Still, after 10 years of patience, protests, and panic, wine moms are drunk on pain. Last week, one of their number, Renee Good, was shot three times at point-blank range by ICE officer Jonathan Ross, who then said the loud part louder: “Fucking bitch.”

So wine moms have turned their pain to rage.

At the same time, in the paranoid and spiraling Trump administration, wine moms have managed to gain a reputation as outright terrorists.

In a vile January 11 column for Fox News, Canks supporter David Marcus warned: “What we are seeing across the country [is] organized gangs of wine moms [who] use Antifa tactics.” He then lied that Good, who had been murdered just days earlier, was “a trained member” of just such a phantom wine-mom gang.

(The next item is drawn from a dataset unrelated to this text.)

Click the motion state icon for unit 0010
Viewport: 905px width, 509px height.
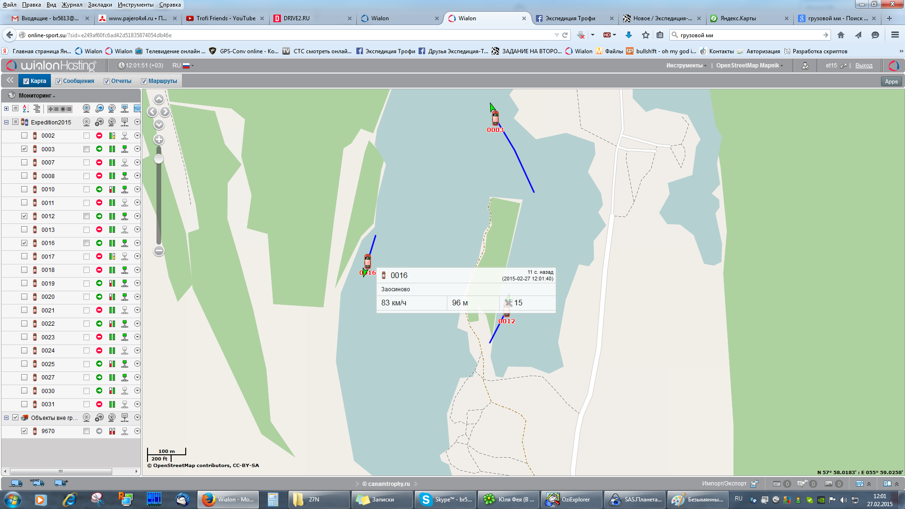(99, 189)
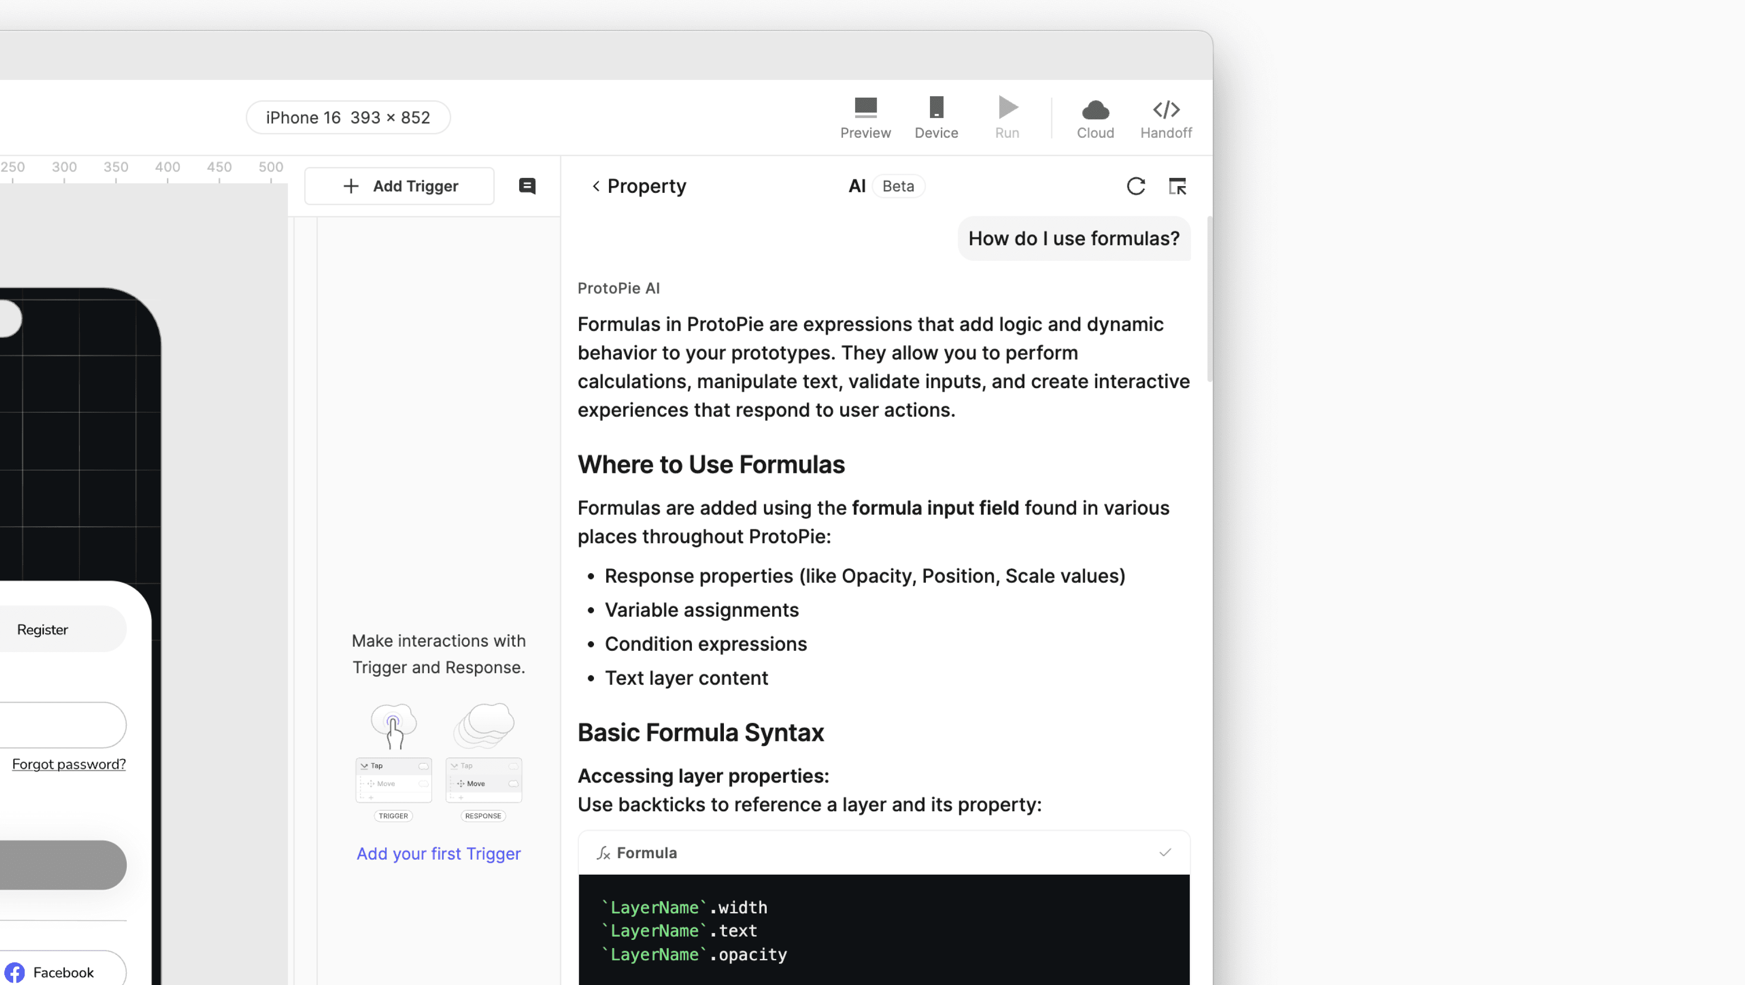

Marcus of course had no evidence. To him, the problem was Good’s race and gender. He cited a zombie poll without a link: “Only 24% of Americans believe that it is acceptable to go beyond peaceful protest in response to ICE enforcement. But among White women 18-44, that number leaps to an astounding 61%.”

So now Fox News is framing a majority of white women as terrorists. Perhaps one day an ICE officer will be asked in a hearing where exactly the wine-mom gangsters were headquartered; what their training consisted of; where their WMDs were; and just how dangerous they were such that they merited being preemptively murdered for attending a protest.

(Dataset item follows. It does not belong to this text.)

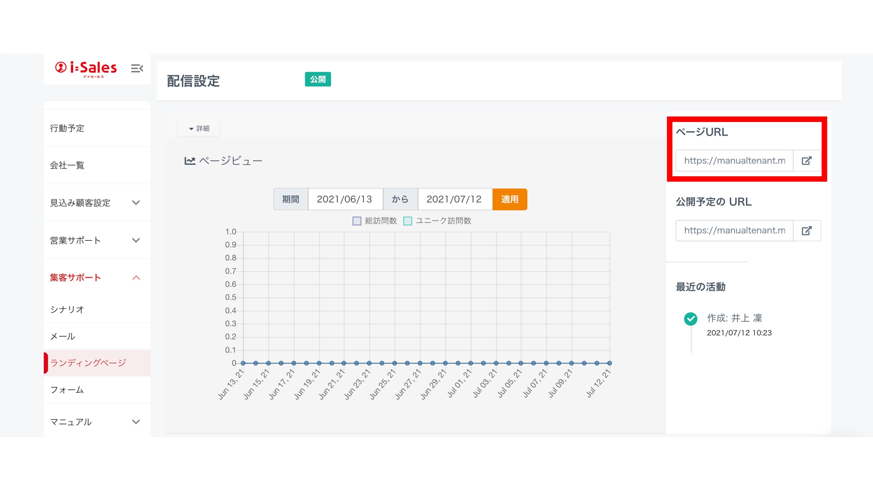The image size is (873, 491).
Task: Open 公開予定の URL external link icon
Action: pos(807,231)
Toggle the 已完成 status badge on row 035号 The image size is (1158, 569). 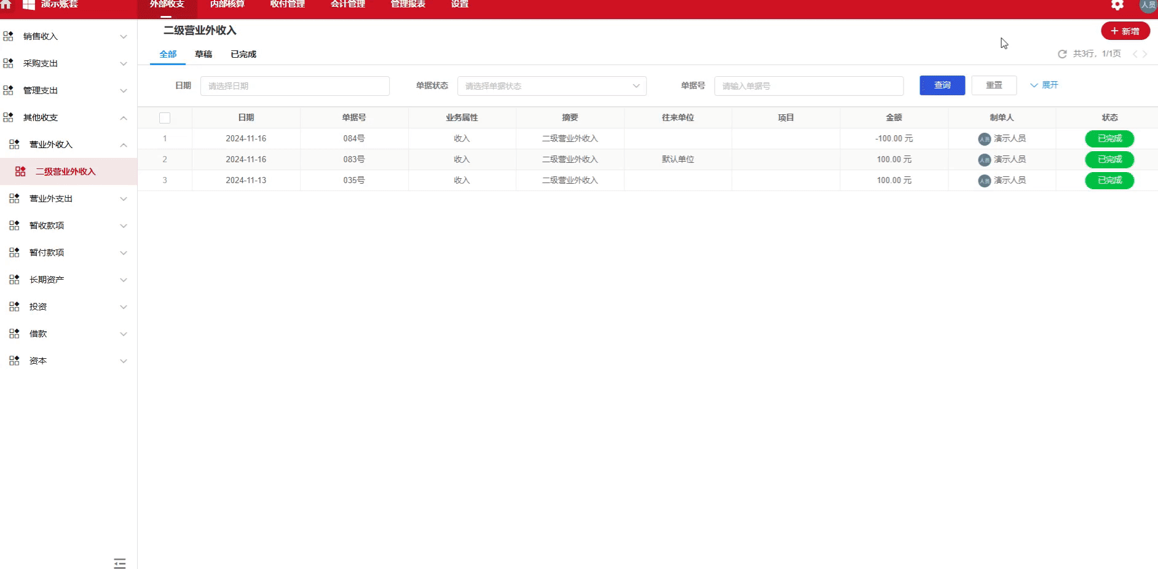click(1109, 180)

This panic about moms is somewhat anomalous in repressive regimes. Two years ago, a Cambridge University study of protesters found that while women-dominated protests are put down less often than those dominated by men, the level of violence also depends on what kind of woman is involved. “Feminists are deemed more deserving of repression” than “women who highlight their roles as mothers and wives.”

Feminists, it turns out, also have children these days. They’re the bad kind of moms.

In eighteenth-century London, gin was known as “Mother’s Ruin,” and enterprising working-class gin moms were feared as menaces to society. Similarly, the 1960s white ladies drawn to Mother’s Little Helpers agitated the patriarchy. They did too much skipping of chores, consciousness-raising, and leaving of husbands.

Wine moms today might or might not drink wine. But like their bygone sisters in gin and pills, they might prove ungovernable.